Task description:
Transcribe the following lines verbatim.

*** Exercise inputs ***

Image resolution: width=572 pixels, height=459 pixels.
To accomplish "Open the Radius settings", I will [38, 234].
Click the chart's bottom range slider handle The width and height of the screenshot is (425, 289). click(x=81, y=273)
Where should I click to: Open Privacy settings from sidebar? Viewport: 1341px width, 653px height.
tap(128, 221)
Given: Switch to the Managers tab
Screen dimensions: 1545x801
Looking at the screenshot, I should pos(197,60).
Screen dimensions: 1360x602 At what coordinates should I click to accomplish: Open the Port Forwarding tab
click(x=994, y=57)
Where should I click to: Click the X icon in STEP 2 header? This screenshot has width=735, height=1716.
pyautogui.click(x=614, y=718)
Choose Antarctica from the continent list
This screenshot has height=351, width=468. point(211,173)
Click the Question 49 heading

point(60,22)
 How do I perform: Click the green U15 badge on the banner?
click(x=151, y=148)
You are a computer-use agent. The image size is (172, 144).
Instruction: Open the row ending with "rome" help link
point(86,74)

***

Solution to this exercise:
Image resolution: width=572 pixels, height=459 pixels.
To accomplish "Open the Radius settings", I will [38, 234].
Click the chart's bottom range slider handle The width and height of the screenshot is (425, 289). click(x=81, y=273)
Where should I click to: Open Privacy settings from sidebar? Viewport: 1341px width, 653px height.
tap(128, 221)
Given: Switch to the Managers tab
Screen dimensions: 1545x801
Looking at the screenshot, I should pos(197,60).
Screen dimensions: 1360x602 At what coordinates should I click to accomplish: Open the Port Forwarding tab
click(x=994, y=57)
Where should I click to: Click the X icon in STEP 2 header? This screenshot has width=735, height=1716.
pyautogui.click(x=614, y=718)
Choose Antarctica from the continent list
This screenshot has height=351, width=468. point(211,173)
Click the Question 49 heading

point(60,22)
 How do I perform: Click the green U15 badge on the banner?
click(x=151, y=148)
You are a computer-use agent. The image size is (172, 144).
Instruction: Open the row ending with "rome" help link
point(86,74)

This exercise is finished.